## MATERIAL SHOWN

=== Section Start ===

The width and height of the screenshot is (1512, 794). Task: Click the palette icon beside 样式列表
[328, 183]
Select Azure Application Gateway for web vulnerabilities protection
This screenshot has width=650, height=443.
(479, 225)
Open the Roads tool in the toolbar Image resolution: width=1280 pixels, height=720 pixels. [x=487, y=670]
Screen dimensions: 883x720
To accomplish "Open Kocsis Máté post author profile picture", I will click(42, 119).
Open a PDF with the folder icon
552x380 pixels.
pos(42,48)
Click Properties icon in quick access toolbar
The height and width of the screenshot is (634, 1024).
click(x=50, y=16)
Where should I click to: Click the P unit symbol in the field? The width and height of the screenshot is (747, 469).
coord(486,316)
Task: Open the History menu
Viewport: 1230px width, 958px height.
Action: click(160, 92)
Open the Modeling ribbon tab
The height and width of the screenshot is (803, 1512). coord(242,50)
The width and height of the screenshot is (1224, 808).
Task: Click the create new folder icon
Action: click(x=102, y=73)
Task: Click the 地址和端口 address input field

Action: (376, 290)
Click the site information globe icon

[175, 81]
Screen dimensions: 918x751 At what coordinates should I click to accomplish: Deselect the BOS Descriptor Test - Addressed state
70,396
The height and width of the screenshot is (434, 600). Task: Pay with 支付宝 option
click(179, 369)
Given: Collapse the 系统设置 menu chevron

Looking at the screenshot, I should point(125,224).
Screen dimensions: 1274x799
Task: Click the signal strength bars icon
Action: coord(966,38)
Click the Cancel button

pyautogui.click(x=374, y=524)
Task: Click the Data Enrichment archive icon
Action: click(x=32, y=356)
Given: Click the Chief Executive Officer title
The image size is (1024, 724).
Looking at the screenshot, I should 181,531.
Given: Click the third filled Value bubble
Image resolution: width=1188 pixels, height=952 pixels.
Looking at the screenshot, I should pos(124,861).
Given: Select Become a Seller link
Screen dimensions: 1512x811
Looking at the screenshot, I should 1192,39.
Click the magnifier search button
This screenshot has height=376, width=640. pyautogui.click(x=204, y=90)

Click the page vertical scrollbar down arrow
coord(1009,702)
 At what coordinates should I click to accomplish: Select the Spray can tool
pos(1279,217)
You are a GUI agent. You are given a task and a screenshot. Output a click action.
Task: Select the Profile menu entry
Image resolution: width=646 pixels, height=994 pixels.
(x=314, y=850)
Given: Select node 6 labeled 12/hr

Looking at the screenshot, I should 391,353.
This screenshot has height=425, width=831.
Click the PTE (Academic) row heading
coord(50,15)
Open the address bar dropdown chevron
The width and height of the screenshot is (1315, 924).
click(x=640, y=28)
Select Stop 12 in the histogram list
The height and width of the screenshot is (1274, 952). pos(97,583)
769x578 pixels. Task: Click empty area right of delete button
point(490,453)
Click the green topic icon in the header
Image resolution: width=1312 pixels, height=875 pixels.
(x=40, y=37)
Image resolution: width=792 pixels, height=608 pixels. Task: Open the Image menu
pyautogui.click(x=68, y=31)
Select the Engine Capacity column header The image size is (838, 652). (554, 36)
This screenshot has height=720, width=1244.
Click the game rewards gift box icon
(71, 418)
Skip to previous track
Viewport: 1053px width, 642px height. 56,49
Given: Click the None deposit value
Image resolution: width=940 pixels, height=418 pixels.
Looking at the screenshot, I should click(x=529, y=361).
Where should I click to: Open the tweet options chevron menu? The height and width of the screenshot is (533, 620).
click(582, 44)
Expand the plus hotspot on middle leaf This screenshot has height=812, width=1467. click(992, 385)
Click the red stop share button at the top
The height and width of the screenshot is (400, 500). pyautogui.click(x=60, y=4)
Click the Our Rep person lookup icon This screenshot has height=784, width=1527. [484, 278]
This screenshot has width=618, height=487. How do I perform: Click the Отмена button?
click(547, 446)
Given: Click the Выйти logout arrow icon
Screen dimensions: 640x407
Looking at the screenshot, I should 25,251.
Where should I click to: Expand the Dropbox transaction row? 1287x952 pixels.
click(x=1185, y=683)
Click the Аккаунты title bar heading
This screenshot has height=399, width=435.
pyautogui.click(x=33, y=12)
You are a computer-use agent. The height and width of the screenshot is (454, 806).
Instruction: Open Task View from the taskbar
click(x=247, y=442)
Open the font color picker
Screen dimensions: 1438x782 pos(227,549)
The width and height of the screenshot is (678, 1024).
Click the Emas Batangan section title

=== Section End ===

## INSTRUCTIONS FOR THE TASK
Output an exact copy of the listing.

## ANSWER FOR THIS EXERCISE
The width and height of the screenshot is (1512, 794). Task: Click the palette icon beside 样式列表
[328, 183]
Select Azure Application Gateway for web vulnerabilities protection
This screenshot has width=650, height=443.
(479, 225)
Open the Roads tool in the toolbar Image resolution: width=1280 pixels, height=720 pixels. [x=487, y=670]
Screen dimensions: 883x720
To accomplish "Open Kocsis Máté post author profile picture", I will click(42, 119).
Open a PDF with the folder icon
552x380 pixels.
pos(42,48)
Click Properties icon in quick access toolbar
The height and width of the screenshot is (634, 1024).
click(x=50, y=16)
Where should I click to: Click the P unit symbol in the field? The width and height of the screenshot is (747, 469).
coord(486,316)
Task: Open the History menu
Viewport: 1230px width, 958px height.
Action: click(160, 92)
Open the Modeling ribbon tab
The height and width of the screenshot is (803, 1512). coord(242,50)
The width and height of the screenshot is (1224, 808).
Task: Click the create new folder icon
Action: click(x=102, y=73)
Task: Click the 地址和端口 address input field

Action: (376, 290)
Click the site information globe icon

[175, 81]
Screen dimensions: 918x751 At what coordinates should I click to accomplish: Deselect the BOS Descriptor Test - Addressed state
70,396
The height and width of the screenshot is (434, 600). Task: Pay with 支付宝 option
click(179, 369)
Given: Collapse the 系统设置 menu chevron

Looking at the screenshot, I should point(125,224).
Screen dimensions: 1274x799
Task: Click the signal strength bars icon
Action: coord(966,38)
Click the Cancel button

pyautogui.click(x=374, y=524)
Task: Click the Data Enrichment archive icon
Action: click(x=32, y=356)
Given: Click the Chief Executive Officer title
The image size is (1024, 724).
Looking at the screenshot, I should 181,531.
Given: Click the third filled Value bubble
Image resolution: width=1188 pixels, height=952 pixels.
Looking at the screenshot, I should pos(124,861).
Given: Select Become a Seller link
Screen dimensions: 1512x811
Looking at the screenshot, I should 1192,39.
Click the magnifier search button
This screenshot has height=376, width=640. pyautogui.click(x=204, y=90)

Click the page vertical scrollbar down arrow
coord(1009,702)
 At what coordinates should I click to accomplish: Select the Spray can tool
pos(1279,217)
You are a GUI agent. You are given a task and a screenshot. Output a click action.
Task: Select the Profile menu entry
Image resolution: width=646 pixels, height=994 pixels.
(x=314, y=850)
Given: Select node 6 labeled 12/hr

Looking at the screenshot, I should 391,353.
This screenshot has height=425, width=831.
Click the PTE (Academic) row heading
coord(50,15)
Open the address bar dropdown chevron
The width and height of the screenshot is (1315, 924).
click(x=640, y=28)
Select Stop 12 in the histogram list
The height and width of the screenshot is (1274, 952). pos(97,583)
769x578 pixels. Task: Click empty area right of delete button
point(490,453)
Click the green topic icon in the header
Image resolution: width=1312 pixels, height=875 pixels.
(x=40, y=37)
Image resolution: width=792 pixels, height=608 pixels. Task: Open the Image menu
pyautogui.click(x=68, y=31)
Select the Engine Capacity column header The image size is (838, 652). (554, 36)
This screenshot has height=720, width=1244.
Click the game rewards gift box icon
(71, 418)
Skip to previous track
Viewport: 1053px width, 642px height. 56,49
Given: Click the None deposit value
Image resolution: width=940 pixels, height=418 pixels.
Looking at the screenshot, I should click(x=529, y=361).
Where should I click to: Open the tweet options chevron menu? The height and width of the screenshot is (533, 620).
click(582, 44)
Expand the plus hotspot on middle leaf This screenshot has height=812, width=1467. click(992, 385)
Click the red stop share button at the top
The height and width of the screenshot is (400, 500). pyautogui.click(x=60, y=4)
Click the Our Rep person lookup icon This screenshot has height=784, width=1527. [484, 278]
This screenshot has width=618, height=487. How do I perform: Click the Отмена button?
click(547, 446)
Given: Click the Выйти logout arrow icon
Screen dimensions: 640x407
Looking at the screenshot, I should 25,251.
Where should I click to: Expand the Dropbox transaction row? 1287x952 pixels.
click(x=1185, y=683)
Click the Аккаунты title bar heading
This screenshot has height=399, width=435.
pyautogui.click(x=33, y=12)
You are a computer-use agent. The height and width of the screenshot is (454, 806).
Instruction: Open Task View from the taskbar
click(x=247, y=442)
Open the font color picker
Screen dimensions: 1438x782 pos(227,549)
The width and height of the screenshot is (678, 1024).
Click the Emas Batangan section title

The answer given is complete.